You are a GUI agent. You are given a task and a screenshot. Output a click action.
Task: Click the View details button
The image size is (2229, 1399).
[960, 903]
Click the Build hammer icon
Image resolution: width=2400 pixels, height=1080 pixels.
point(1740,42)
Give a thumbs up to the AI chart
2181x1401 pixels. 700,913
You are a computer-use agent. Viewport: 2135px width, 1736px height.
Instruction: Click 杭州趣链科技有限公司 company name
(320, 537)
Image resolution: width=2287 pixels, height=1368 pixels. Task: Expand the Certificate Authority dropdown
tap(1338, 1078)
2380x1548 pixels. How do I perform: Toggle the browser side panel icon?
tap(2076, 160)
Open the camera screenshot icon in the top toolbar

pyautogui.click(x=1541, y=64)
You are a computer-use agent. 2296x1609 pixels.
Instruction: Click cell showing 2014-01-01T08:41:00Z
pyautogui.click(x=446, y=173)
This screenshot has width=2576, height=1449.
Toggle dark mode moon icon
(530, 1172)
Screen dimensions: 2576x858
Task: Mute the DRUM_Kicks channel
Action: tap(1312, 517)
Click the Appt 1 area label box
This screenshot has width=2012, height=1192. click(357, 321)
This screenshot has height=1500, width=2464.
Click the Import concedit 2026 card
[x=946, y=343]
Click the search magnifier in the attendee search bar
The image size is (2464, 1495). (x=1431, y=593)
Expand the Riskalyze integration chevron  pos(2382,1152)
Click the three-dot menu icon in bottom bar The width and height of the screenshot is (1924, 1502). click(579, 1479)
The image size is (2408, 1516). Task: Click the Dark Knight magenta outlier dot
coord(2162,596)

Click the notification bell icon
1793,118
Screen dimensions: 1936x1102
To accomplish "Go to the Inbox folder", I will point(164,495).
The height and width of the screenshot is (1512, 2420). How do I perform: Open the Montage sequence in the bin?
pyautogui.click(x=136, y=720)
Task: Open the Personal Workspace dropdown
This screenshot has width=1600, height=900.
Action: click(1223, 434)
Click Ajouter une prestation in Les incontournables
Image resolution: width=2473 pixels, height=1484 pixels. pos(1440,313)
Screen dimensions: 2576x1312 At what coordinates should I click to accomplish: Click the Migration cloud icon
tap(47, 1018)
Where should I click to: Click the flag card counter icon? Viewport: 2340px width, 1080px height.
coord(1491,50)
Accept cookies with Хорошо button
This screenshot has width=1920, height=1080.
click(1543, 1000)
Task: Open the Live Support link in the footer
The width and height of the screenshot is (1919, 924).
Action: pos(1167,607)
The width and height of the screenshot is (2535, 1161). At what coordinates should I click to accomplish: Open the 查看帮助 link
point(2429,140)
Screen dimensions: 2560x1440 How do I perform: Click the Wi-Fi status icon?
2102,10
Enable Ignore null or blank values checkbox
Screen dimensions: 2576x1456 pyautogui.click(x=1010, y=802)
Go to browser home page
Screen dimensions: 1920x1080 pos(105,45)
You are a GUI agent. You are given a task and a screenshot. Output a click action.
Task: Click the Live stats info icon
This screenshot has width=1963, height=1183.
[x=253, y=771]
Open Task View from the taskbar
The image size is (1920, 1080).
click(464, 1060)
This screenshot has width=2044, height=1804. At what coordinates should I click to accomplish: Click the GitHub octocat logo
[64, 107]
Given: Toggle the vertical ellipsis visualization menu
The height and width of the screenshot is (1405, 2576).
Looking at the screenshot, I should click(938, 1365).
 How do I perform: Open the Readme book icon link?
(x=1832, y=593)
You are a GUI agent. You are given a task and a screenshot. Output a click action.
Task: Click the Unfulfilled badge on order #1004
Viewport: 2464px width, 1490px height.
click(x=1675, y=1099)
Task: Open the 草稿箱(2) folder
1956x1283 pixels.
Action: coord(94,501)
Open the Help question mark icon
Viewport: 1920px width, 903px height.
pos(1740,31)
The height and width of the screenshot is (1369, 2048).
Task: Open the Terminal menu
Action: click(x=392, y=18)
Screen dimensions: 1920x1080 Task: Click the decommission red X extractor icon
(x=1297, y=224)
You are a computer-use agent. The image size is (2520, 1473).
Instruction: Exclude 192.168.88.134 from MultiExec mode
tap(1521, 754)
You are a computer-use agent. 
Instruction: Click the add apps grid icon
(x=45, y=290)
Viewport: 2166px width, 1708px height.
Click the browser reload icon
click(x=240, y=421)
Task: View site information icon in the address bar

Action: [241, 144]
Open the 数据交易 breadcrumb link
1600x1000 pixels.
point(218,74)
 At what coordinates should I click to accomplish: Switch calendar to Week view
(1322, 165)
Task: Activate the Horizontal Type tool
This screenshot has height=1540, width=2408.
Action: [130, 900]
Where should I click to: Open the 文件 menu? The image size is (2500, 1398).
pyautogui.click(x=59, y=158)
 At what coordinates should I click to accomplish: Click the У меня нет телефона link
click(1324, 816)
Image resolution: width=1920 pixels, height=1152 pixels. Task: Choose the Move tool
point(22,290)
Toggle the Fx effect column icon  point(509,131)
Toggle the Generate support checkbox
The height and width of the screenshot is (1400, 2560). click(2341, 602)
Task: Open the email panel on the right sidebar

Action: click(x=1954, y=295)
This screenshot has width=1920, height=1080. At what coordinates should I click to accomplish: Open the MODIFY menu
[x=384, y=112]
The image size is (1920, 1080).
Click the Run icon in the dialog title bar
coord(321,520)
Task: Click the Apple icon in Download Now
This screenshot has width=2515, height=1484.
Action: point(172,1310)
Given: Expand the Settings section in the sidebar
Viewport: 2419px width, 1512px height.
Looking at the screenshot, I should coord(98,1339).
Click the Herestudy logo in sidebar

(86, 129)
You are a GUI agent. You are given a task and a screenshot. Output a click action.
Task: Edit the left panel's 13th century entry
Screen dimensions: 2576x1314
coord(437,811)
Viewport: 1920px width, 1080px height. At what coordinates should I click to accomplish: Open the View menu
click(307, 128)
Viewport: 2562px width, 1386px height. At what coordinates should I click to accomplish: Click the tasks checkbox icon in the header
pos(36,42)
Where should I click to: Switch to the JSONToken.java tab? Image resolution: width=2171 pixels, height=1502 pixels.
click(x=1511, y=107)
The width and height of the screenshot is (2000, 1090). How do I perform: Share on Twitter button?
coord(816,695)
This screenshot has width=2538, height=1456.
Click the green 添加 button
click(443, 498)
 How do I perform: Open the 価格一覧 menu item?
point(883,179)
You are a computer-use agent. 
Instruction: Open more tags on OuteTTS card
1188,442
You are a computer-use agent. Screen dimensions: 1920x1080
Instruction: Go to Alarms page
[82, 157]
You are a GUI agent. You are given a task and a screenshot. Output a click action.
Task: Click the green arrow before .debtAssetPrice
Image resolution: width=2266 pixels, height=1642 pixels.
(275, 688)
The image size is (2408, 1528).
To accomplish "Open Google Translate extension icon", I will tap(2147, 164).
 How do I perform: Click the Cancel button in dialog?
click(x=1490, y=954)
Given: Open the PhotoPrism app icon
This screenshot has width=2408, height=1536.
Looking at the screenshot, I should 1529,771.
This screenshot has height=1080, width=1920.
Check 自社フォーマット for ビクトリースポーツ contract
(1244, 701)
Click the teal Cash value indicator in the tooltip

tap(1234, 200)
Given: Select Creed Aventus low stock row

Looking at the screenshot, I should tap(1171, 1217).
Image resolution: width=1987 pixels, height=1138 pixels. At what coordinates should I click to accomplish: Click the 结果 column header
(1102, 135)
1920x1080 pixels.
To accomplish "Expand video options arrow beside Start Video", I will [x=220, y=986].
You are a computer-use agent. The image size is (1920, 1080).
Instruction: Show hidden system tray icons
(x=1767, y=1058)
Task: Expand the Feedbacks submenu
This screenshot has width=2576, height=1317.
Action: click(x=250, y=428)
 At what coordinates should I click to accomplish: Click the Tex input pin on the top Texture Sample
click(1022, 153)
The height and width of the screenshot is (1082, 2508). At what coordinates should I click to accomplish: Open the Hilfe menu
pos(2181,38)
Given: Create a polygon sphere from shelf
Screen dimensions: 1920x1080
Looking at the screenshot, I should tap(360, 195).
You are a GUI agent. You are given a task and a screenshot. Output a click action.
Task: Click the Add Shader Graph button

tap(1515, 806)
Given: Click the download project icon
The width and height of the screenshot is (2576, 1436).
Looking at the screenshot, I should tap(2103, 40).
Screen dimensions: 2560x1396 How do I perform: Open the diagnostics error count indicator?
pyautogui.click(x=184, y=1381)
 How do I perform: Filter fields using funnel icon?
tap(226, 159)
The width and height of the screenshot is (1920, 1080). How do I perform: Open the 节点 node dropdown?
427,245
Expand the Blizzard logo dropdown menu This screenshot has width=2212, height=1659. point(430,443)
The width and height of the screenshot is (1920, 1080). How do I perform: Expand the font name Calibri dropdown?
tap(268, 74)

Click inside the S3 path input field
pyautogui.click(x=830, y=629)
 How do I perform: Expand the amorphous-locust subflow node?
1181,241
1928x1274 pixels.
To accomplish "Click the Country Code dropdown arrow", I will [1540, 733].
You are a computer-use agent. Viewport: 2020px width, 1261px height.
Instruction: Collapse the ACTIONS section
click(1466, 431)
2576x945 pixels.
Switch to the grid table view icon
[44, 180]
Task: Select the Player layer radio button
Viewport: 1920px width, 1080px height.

* **About this task**
In the listing above, find the line with "Open Task View from the taskbar" and the line with "Given: Toggle the", then reproduce both and every line between them exactly.

* **Exercise solution**
Open Task View from the taskbar
The image size is (1920, 1080).
click(464, 1060)
This screenshot has width=2044, height=1804. At what coordinates should I click to accomplish: Click the GitHub octocat logo
[64, 107]
Given: Toggle the vertical ellipsis visualization menu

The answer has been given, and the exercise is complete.